American Journal of Transplantation. 2022;22(4):1253-1260. 

In This Article

Abstract and Introduction

Abstract

Vaccine-induced SARS-CoV-2 antibody responses are attenuated in solid organ transplant recipients (SOTRs) and breakthrough infections are more common. Additional SARS-CoV-2 vaccine doses increase anti-spike IgG in some SOTRs, but it is uncertain whether neutralization of variants of concern (VOCs) is enhanced. We tested 47 SOTRs for clinical and research anti-spike IgG, pseudoneutralization (ACE2 blocking), and live-virus neutralization (nAb) against VOCs before and after a third SARS-CoV-2 vaccine dose (70% mRNA, 30% Ad26.COV2.S) with comparison to 15 healthy controls after two mRNA vaccine doses.
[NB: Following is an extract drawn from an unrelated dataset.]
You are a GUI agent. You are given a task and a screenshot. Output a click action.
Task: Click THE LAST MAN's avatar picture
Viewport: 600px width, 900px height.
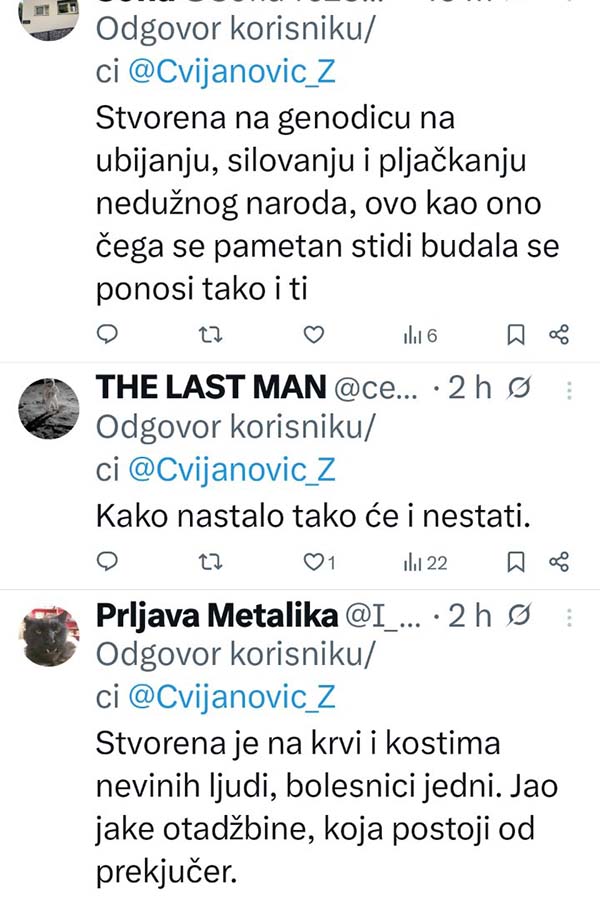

We used correlation analysis to compare anti-spike IgG assays and focused on thresholds associated with neutralization. A third SARS-CoV-2 vaccine dose increased median total anti-spike (1.6-fold), pseudoneutralization against VOCs (2.5-fold vs. Delta), and neutralizing antibodies (1.4-fold against Delta). However, neutralization activity was significantly lower than healthy controls (p < .001); 32% of SOTRs had zero detectable nAb against Delta after third vaccination compared to 100% for controls. Correlation with nAb was seen at anti-spike IgG >4 Log10(AU/ml) on the Euroimmun ELISA and >4 Log10(AU/ml) on the MSD research assay. These findings highlight benefits of a third vaccine dose for some SOTRs and the need for alternative strategies to improve protection in a significant subset of this population.

Introduction

Solid organ transplant recipients (SOTRs) are at increased risk for severe COVID-19.[1,2] Therefore, effective and optimized vaccines that prevent COVID-19 disease in this group are critical. Unfortunately, these patients were excluded from the phase III SARS-CoV-2 vaccines trials;[3,4] recent publications suggest that breakthrough disease is more common among fully-vaccinated SOTRs than the general population.[5,6] Furthermore, given many SOTRs develop weak SARS-CoV-2 antibody responses after two doses of an mRNA-based vaccine,[7–10] third doses have been authorized for immunocompromised persons in multiple countries. Yet, published data on neutralizing capacity of SOTR plasma after additional vaccine doses are limited.[11–13] In particular, it is unknown if a third vaccine dose would result in protection against more transmissible variants of concern (VOCs) that exhibit immune escape, including the Delta variant which currently comprises >99% of new cases in the United States.[14] To assess whether a third dose of SARS-CoV-2 vaccine in SOTRs would improve the SARS-CoV-2-specific neutralizing response, we measured total SARS-CoV-2-specific IgG and neutralizing activity using pseudoneutralization and live-virus assays against the vaccine strain and VOCs before and after a third dose of SARS-CoV-2 vaccine and compared this to vaccinated healthy controls (HC).